那不是被舍弃之人应有的眼神,少女仅仅只是,想活下去…
“我有我的欲望和执念…但你无需背负任何欲望与执念…”
这是若陀刻印在少女心间,最深的烙印。
……
“你陪了我多少年~花开花落~一路上起起跌跌~”少女与原野讴歌不知名的歌谣。
那迟暮的古龙沉沉睡去,泯了曾经震慑天地的瞳,不留丝毫怨念与愤怒。
“如果是我被关在一个地方千百年不得动弹,我出来之后也会想毁灭世界吧?!”
这是少女预料的状况
可那救赎她生命的长者
却未赋予她丝毫枷锁
“您恨这个世界吗?”
“您渴望复仇吗?”
“需要我用这股力量将那些僭越者的臣民撕得粉碎吗?”
她是阿鸠,是人类,却是选择了龙的阵营。
若是在璃月的邻邦蒙德,她应该会被称为龙的卢皮卡。
这个在被至亲之人抛弃也未曾怨恨的人,此刻却是深陷怨恨的深渊之中。
为什么不向那些人报复呢?
为什么不让我替你复仇呢?
为什么毫无要求给予我力量呢?
那属于若陀的力量在四肢百骸间流淌,一同伴随而来的还有伏龙树的禁制。
仿佛是力量附带的诅咒,少女被伏龙树硕大的枝干包裹,层层环绕。
“你没有任何欲望与执念,也无需背负欲望与执念……”这是那古老的巨龙,最后的低语。
虽然龙的时光远比人的更为久远,可千年的光阴也足以在任何生物身上刻下不灭的烙印。
那个本应该愤怒的龙王,从始至终也没有将愤怒强加于她的身上…
所以……她出奇地愤怒!
你没有愤怒,这反而使我更为愤怒,因为你本该愤怒的!
没有人应该为他人牺牲,那个本应是自己父亲的男人可以选择抛弃自己……那个名为若陀的古龙可以选择对自己见死不救……那个被岩王帝君镇压千年的魔兽,理所应当报复整个世界的!
它千百年的自由,就是为了一群渣滓般的人类吗?
……
庄严如神祇的少女缓缓抬手,
皓日般的眸子内仿佛有赤金流淌,
“子语,你是认可我的,对吧?”
阿鸠问向子语,问向那个从始至终都没有抛弃她的少年。
“嗯。”这是子语仅能做出的回答。
“可是她们啊~”阿鸠看向漫山遍野的人们,千岩军,志愿军,七星八门,应有尽有。
众人看向阿鸠的目光或是仇恨或是恐惧,对此阿鸠只是不屑一哼。
“这个世界是没有办法被讨好的,当你选择了退步,就会被步步紧逼!”
“璃月的安危?与我何干?!”
“若陀的仇恨?它根本不曾施加于我!”
“瑶光滩也好,孤云阁也罢,从始至终,她们璃月七星都只是在自己的恐惧之下,践行所谓‘正义’的事情……”

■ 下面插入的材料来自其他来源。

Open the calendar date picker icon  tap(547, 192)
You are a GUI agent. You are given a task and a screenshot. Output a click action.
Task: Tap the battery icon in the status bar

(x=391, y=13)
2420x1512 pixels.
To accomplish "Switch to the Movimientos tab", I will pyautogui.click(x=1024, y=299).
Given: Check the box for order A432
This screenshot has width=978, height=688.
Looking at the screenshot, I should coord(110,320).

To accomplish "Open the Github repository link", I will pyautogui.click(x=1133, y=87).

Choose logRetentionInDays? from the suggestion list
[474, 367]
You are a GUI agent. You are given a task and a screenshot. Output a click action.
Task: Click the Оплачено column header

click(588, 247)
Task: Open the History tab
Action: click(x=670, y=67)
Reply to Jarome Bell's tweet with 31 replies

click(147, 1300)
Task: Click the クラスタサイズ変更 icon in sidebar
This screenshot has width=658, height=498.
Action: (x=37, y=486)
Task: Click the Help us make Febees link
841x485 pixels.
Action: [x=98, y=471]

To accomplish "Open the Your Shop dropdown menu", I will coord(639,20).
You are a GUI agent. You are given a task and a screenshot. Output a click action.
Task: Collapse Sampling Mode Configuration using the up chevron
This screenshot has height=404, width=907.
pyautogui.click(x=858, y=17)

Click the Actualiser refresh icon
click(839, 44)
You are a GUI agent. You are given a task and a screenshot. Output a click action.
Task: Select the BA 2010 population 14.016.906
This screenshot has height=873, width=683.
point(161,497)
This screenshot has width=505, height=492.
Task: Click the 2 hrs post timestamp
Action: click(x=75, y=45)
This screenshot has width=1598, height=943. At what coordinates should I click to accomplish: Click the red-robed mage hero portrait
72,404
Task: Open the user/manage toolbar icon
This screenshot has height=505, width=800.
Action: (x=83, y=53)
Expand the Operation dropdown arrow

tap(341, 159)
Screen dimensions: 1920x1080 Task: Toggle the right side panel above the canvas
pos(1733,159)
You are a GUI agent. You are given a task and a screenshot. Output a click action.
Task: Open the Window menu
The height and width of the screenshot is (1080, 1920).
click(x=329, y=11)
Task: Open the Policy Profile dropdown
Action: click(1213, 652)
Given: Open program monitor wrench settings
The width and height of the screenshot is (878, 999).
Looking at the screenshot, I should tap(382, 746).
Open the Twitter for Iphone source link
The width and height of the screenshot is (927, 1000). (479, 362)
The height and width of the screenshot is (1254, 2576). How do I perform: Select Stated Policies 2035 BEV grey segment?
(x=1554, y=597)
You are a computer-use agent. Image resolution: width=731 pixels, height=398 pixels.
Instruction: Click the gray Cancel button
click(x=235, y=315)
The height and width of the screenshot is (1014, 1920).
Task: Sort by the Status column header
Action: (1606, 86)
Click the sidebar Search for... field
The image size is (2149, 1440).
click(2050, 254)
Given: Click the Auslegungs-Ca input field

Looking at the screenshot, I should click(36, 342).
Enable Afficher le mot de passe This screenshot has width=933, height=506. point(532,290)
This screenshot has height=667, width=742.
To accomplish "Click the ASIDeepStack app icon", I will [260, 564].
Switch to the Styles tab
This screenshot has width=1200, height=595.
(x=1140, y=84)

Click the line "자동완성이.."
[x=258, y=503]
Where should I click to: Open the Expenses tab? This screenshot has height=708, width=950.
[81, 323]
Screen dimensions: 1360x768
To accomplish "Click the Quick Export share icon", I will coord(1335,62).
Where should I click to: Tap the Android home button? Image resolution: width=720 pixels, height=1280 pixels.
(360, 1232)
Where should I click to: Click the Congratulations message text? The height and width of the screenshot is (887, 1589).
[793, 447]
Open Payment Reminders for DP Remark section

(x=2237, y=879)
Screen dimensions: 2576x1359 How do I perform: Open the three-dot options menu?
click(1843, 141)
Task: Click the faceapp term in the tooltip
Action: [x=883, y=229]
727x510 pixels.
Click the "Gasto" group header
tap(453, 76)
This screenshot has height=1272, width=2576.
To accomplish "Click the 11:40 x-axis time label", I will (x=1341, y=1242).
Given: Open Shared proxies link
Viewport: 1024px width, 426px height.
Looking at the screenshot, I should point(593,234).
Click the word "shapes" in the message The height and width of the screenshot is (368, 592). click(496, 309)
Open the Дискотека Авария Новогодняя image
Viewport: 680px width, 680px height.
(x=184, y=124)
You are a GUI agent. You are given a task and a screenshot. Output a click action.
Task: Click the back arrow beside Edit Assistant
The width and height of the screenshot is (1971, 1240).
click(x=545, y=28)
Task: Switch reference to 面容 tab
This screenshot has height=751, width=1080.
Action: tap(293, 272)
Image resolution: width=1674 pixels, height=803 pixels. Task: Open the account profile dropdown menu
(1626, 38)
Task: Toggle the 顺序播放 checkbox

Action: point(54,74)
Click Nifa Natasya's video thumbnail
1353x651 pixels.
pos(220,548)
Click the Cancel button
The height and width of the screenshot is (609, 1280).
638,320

“你看这漫山遍野的千岩军,他们是来杀我的,所以我有资格杀死他们,对吧?!”
“每一个执起利刃的手肘,都要有被砍下的觉悟!”
“想象着其中甚至可能存在我的血亲,或是父母亲朋或是兄弟姐妹……”
阿鸠的身躯不住颤抖,似哭泣似激动
“我都止不住想高歌一曲!”
……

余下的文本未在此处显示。